Problem statement:
Convert the items below into a JSON list of strings, one string per line, with blank lines omitted. Leave the pictures out of the answer.

=-=-=-=-=

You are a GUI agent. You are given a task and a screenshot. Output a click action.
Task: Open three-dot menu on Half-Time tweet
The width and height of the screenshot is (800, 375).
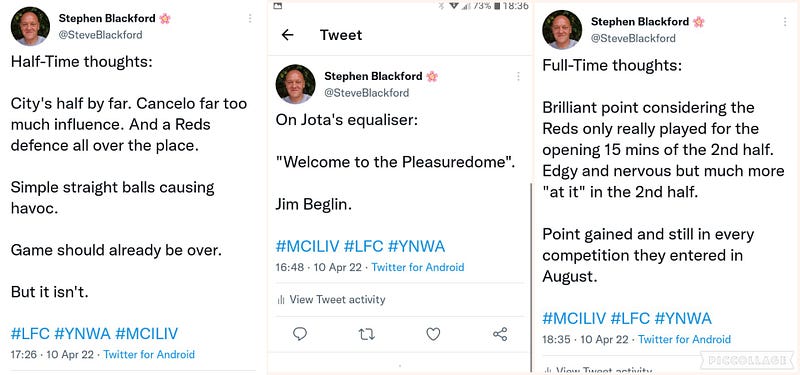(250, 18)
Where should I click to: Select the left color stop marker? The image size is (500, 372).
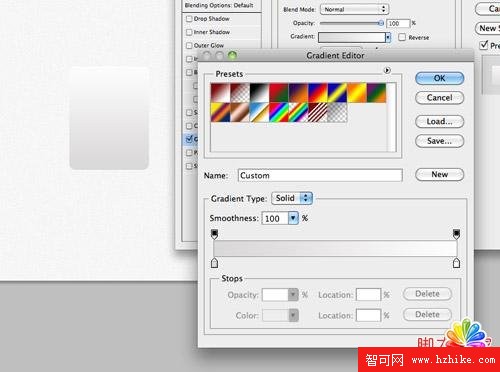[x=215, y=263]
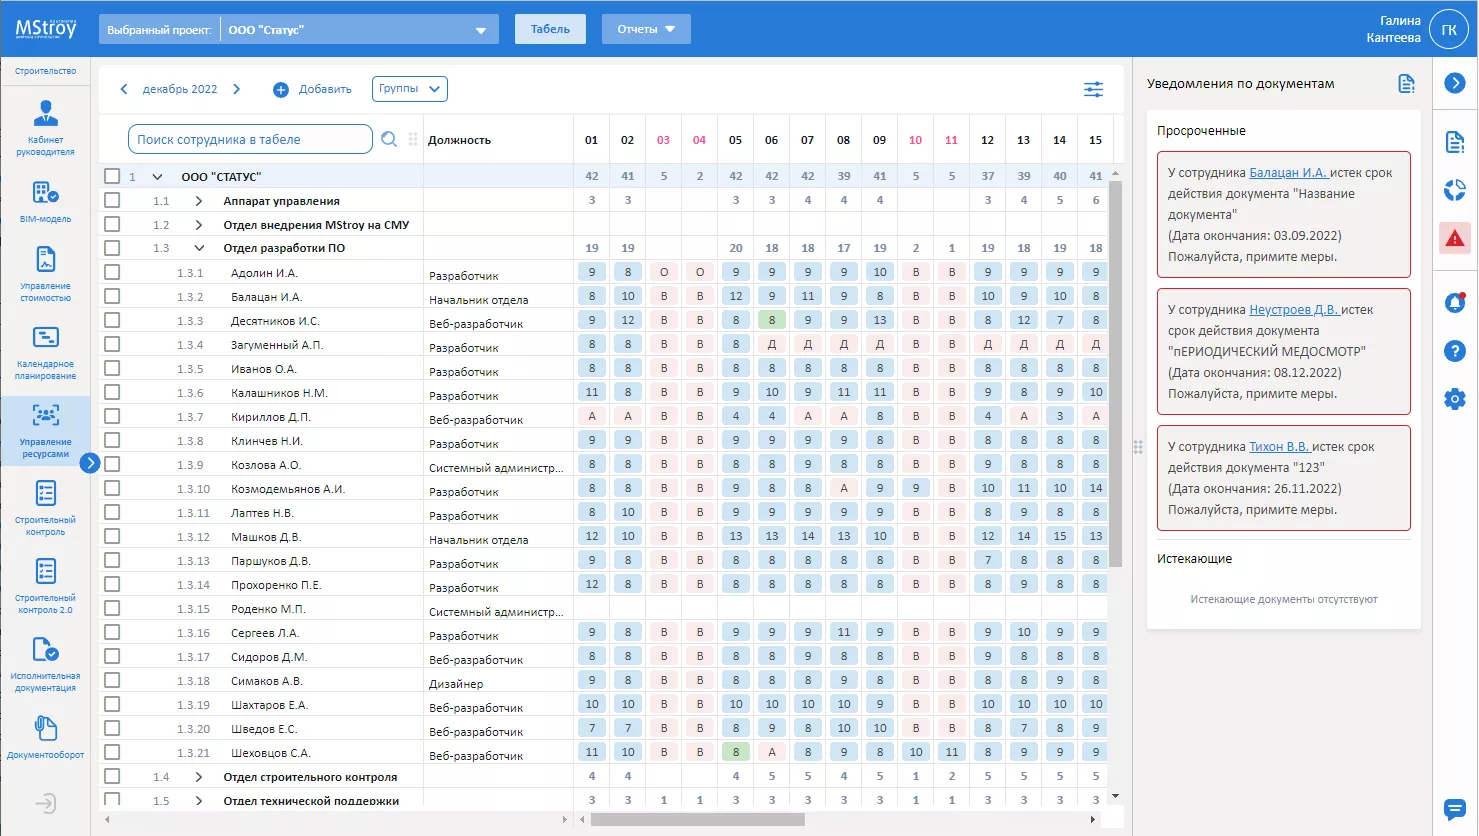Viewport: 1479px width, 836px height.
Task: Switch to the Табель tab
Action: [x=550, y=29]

=-=-=-=-=

Written answer:
[
  "You are a GUI agent. You are given a task and a screenshot. Output a click action.",
  "Task: Open three-dot menu on Half-Time tweet",
  "The width and height of the screenshot is (800, 375).",
  "(250, 18)",
  "Where should I click to: Select the left color stop marker? The image size is (500, 372).",
  "[x=215, y=263]",
  "Viewport: 1479px width, 836px height.",
  "Task: Switch to the Табель tab",
  "Action: [x=550, y=29]"
]